Erdoğan’ın bütçe görüşmeleri sırasında yaptığı konuşmanın çok açık şekilde gösterdiği şudur: AKP’nin siyasi programı büyük ölçüde 1990’ların eleştirisine dayanmaktadır. AKP özgürlükler, terör, ekonomi gibi başlıca konularda bütün tezlerini 1990’larda Türkiye’de yaşanan deneyimin eleştirisine oturtmaktadır ve bu konuda rakipsizdir.
İki sorun var. Birincisi, AKP hükümetinin 7 yılı dolmasına rağmen bu tür bir eleştiri üzerine bina edilen siyasi bir çizginin hala canlı ve etkili olabilmesidir. İkincisi, AKP’nin kabul etmek gerekir ki bu konuda siyasetin ana aktörlerine bakıldığında yalnız ve rakipsiz olmasıdır. Siyasal aktörler arasında AKP dışında 2001 sonrasında oluşan kimse yok. Üstelik CHP, MHP ve genel olarak Kürt siyaseti bu yıllarda hepsi önemli siyasi roller üstlenmiş hareketler.

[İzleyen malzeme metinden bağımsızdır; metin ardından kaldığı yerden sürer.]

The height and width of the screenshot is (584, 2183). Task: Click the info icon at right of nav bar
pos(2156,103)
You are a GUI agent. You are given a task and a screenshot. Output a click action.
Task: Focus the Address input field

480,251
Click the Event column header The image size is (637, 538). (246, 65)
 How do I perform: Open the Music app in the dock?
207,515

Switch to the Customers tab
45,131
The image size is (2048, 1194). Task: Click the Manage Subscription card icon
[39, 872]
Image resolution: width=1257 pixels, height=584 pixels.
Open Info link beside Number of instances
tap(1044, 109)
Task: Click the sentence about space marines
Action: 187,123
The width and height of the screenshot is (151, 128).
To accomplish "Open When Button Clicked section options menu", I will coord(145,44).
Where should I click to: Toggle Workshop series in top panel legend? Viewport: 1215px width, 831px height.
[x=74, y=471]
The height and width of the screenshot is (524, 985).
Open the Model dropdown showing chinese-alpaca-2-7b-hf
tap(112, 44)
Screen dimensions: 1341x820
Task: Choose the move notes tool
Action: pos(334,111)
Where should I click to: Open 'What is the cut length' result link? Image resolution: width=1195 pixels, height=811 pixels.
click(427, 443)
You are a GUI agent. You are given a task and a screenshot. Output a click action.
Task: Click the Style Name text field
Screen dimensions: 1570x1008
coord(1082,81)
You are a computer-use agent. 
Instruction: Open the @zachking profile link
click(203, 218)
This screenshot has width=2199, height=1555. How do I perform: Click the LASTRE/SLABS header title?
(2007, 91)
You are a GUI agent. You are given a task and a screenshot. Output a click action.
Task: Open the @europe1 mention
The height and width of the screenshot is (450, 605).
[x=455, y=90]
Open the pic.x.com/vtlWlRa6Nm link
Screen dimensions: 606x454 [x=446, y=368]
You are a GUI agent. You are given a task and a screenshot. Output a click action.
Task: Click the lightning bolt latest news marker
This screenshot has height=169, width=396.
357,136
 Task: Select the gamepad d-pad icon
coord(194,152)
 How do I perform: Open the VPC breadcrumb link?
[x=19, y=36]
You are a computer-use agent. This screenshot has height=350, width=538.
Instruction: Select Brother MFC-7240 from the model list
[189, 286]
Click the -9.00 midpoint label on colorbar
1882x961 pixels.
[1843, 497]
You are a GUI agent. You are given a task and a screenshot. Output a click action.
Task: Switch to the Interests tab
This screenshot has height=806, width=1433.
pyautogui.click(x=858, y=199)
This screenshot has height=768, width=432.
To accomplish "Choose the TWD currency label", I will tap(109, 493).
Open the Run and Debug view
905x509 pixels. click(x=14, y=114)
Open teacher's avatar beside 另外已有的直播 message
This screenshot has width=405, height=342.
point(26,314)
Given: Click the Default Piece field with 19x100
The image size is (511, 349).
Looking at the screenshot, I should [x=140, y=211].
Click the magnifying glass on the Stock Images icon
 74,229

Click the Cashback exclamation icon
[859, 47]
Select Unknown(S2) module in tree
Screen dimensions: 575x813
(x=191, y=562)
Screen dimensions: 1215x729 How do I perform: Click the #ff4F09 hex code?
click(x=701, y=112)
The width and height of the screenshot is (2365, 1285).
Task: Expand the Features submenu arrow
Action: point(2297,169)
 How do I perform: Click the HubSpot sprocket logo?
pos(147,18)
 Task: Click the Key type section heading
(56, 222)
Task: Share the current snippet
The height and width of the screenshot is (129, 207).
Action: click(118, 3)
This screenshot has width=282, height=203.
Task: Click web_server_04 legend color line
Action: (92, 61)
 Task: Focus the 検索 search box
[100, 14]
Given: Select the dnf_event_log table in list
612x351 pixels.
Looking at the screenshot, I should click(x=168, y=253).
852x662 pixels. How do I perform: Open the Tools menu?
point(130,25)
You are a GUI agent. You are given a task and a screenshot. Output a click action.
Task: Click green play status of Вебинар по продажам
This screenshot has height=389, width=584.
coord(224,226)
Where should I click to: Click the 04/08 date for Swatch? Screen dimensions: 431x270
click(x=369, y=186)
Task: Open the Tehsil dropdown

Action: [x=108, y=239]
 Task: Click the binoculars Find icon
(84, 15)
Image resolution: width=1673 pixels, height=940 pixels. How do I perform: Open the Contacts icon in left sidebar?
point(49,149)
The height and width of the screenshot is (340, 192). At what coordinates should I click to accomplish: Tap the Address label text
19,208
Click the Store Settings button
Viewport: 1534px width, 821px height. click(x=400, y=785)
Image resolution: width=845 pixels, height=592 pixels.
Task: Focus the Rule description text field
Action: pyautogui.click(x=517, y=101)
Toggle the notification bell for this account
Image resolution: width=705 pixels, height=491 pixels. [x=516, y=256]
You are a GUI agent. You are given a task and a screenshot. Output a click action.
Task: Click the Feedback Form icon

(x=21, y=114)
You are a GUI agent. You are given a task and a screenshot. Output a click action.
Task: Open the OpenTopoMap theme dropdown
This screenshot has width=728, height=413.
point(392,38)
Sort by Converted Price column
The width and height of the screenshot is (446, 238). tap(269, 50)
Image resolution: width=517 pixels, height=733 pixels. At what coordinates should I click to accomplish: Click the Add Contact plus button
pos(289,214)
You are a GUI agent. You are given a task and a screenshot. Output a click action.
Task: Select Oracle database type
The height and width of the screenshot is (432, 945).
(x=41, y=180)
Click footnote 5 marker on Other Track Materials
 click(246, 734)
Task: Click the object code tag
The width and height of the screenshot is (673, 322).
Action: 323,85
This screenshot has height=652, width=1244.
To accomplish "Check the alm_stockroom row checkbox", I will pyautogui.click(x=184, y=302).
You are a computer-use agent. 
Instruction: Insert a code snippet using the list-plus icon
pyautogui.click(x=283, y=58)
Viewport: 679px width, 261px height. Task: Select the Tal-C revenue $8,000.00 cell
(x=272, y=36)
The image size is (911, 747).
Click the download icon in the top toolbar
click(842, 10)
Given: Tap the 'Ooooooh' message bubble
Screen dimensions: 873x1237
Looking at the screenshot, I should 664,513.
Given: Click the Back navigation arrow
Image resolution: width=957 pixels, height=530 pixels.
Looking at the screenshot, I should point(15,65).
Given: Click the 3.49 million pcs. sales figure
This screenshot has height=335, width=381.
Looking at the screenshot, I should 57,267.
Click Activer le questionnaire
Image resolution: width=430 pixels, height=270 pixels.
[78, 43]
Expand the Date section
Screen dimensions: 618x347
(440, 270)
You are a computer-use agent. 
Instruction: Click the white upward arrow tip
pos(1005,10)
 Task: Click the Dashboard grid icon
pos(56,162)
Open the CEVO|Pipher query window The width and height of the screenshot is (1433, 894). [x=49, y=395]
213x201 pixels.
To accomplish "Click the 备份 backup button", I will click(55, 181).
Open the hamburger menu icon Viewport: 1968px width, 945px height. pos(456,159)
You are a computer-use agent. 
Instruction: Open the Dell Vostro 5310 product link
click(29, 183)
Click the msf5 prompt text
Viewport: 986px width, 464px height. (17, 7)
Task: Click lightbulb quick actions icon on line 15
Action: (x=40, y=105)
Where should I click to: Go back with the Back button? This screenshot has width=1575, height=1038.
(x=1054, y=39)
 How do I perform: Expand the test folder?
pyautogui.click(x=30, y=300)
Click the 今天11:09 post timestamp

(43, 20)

Dolayısıyla AKP’nin etkin bir şekilde yürüttüğü eleştirinin şu ya da bu açıdan doğrudan muhatabı olabiliyorlar.
Bu siyasi çizginin eklektik, tutarsız ve çoğu zaman popülist özellikler taşıması ya da pek çok açıdan karşına aldığı siyasi hareketlerin üslubuna yakınlaşması bir şeyi değiştirmiyor. Evet, şurası doğru, AKP’nin özgürlükler konusundaki tavrı Erdoğan’ın deyimiyle, hasbi değil ‘hesabidir’, demokratlık konusunda AKP diğerlerinden aşağı kalmayan otoriter özellikler göstermektedir, ve AKP de diğerleri gibi zengin bir yönetici elite dayanmakta ya da bir elitin oluşumunun bir parçasına dönüşmektedir.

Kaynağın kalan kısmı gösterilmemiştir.